──────── PROVIDED MATERIAL

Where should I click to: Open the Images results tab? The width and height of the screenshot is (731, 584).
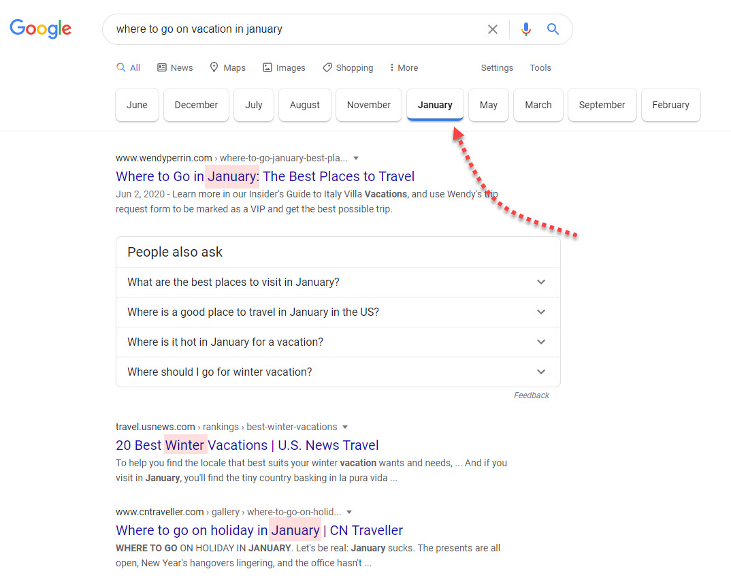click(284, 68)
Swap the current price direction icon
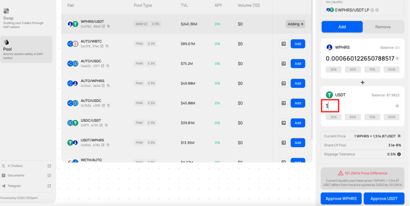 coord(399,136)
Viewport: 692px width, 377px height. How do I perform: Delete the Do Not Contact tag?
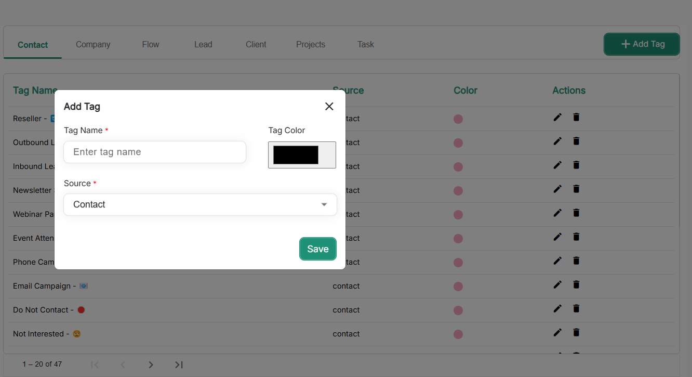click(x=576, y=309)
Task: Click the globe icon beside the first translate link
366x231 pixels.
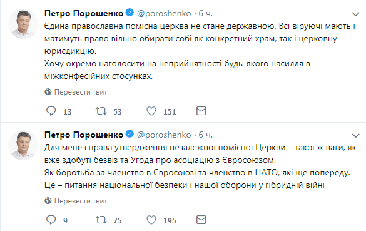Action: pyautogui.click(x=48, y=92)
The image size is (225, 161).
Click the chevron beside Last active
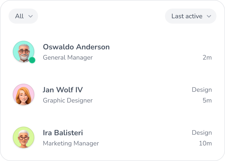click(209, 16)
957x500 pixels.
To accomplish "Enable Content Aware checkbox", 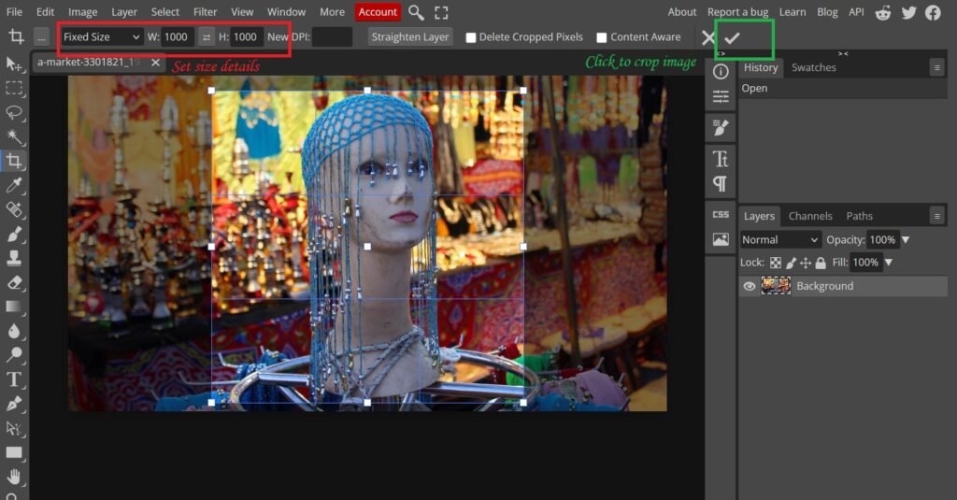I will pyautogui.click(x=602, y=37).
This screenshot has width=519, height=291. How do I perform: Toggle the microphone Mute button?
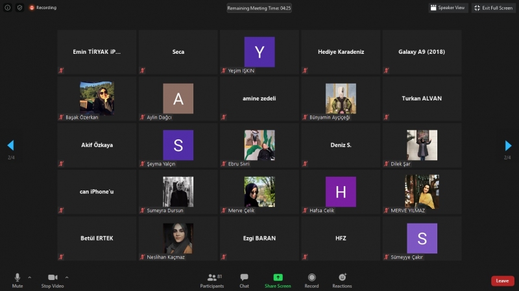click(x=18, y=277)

────────────────
──────── PROVIDED MATERIAL

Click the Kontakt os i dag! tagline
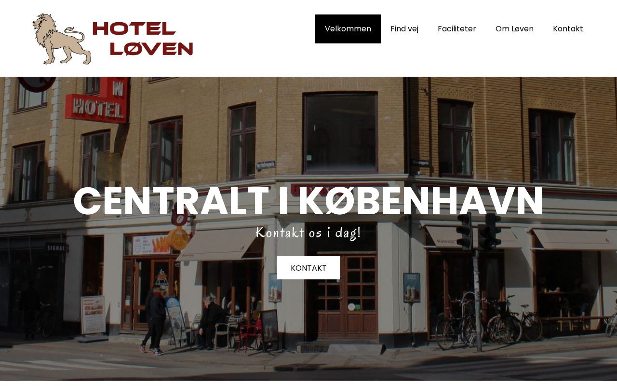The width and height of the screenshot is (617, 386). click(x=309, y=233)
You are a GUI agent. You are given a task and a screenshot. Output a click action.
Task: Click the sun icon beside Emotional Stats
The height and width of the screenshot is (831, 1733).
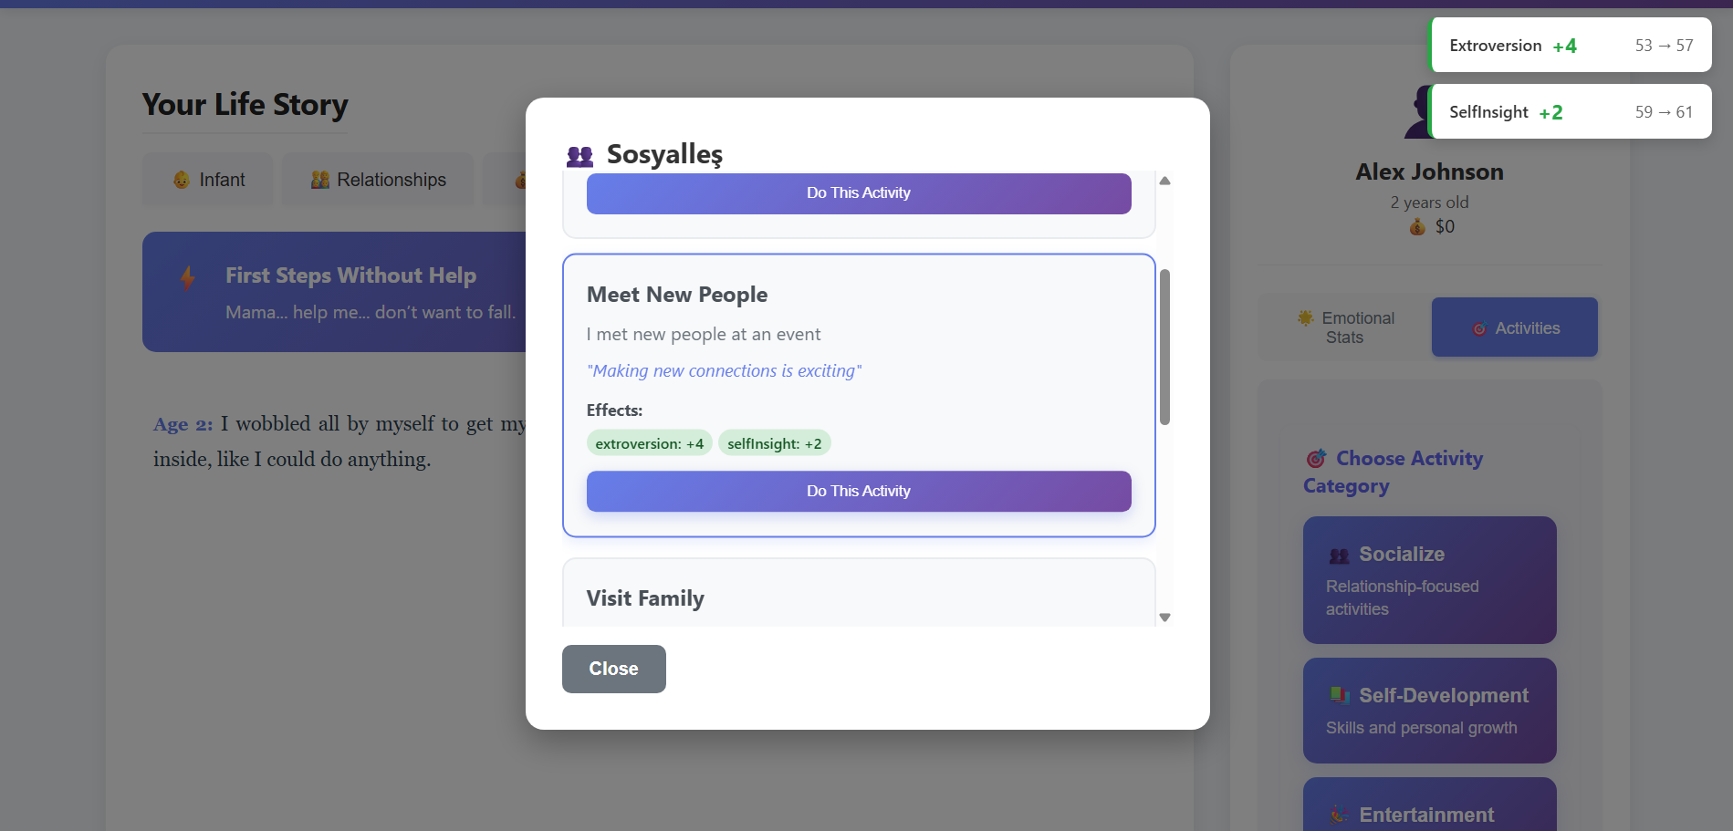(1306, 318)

────────────────
──────── PROVIDED MATERIAL

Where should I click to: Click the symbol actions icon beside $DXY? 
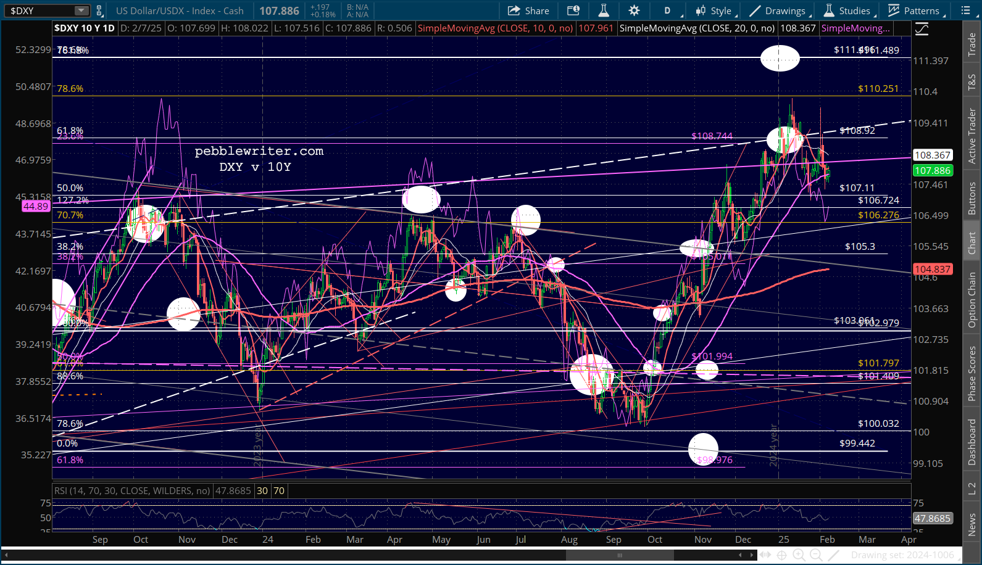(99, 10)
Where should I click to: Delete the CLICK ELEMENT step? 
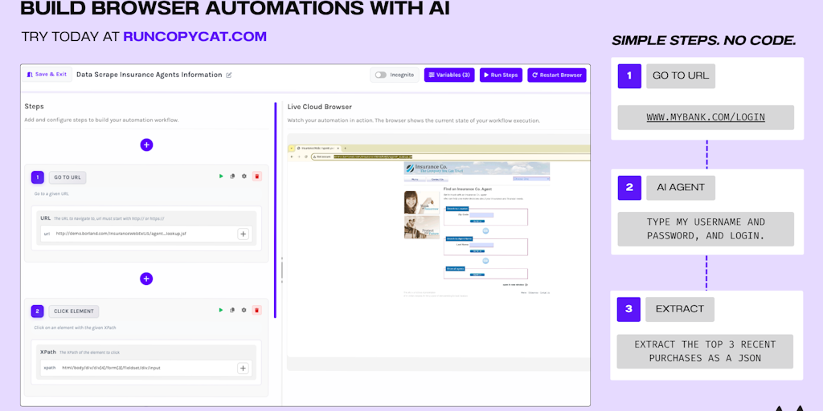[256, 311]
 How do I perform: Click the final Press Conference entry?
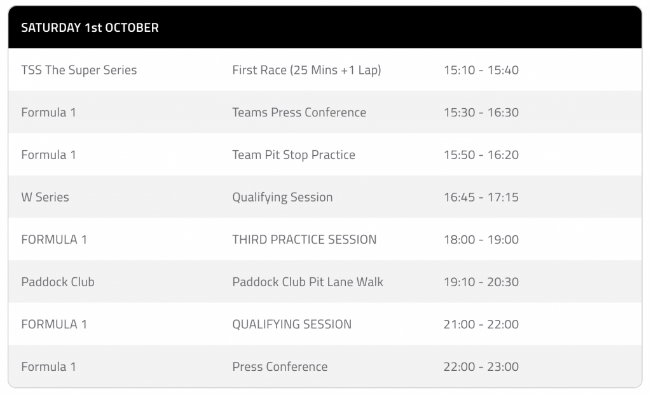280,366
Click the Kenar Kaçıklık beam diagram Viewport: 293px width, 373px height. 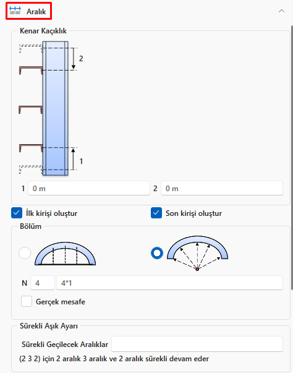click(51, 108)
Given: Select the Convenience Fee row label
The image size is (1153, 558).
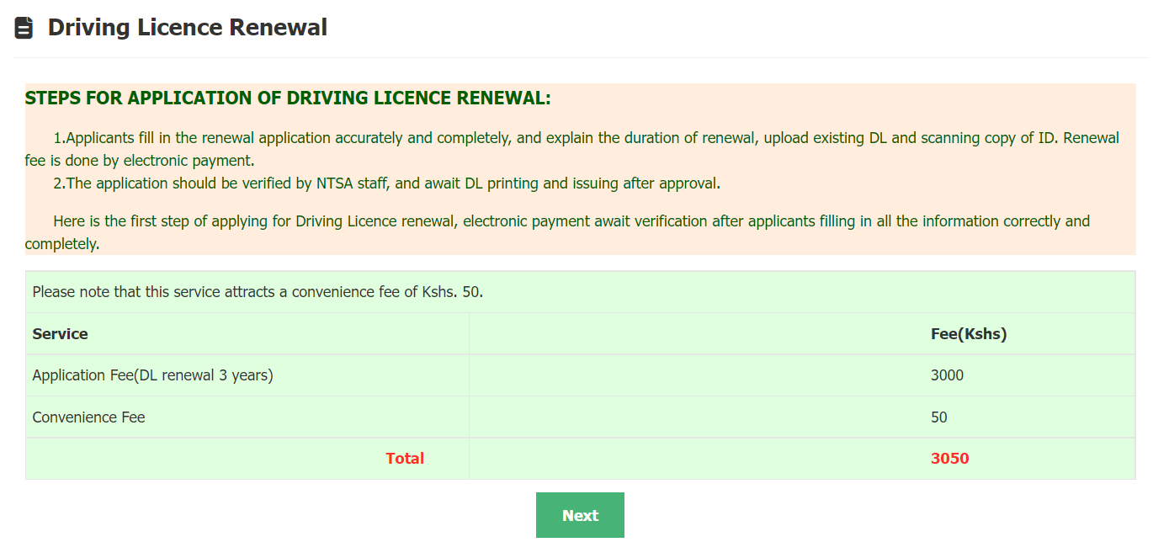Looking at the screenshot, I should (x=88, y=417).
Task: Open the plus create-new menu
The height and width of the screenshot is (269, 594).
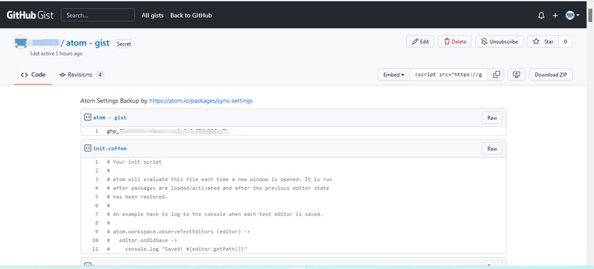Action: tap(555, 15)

────────────────

REQUIRED ACTION
Look above for the line with "Where should I click to: Open" and the line with "957x500 pixels.", then copy them and all lines in between exactly as written, and only those, without any pictures.

RESPONSE TO THE TASK
Where should I click to: Open the Images results tab? The width and height of the screenshot is (731, 584).
click(284, 68)
Swap the current price direction icon
 coord(399,136)
Viewport: 692px width, 377px height. How do I perform: Delete the Do Not Contact tag?
click(x=576, y=309)
Task: Click the globe icon beside the first translate link
366x231 pixels.
Action: pyautogui.click(x=48, y=92)
The image size is (225, 161).
Click the chevron beside Last active
click(209, 16)
957x500 pixels.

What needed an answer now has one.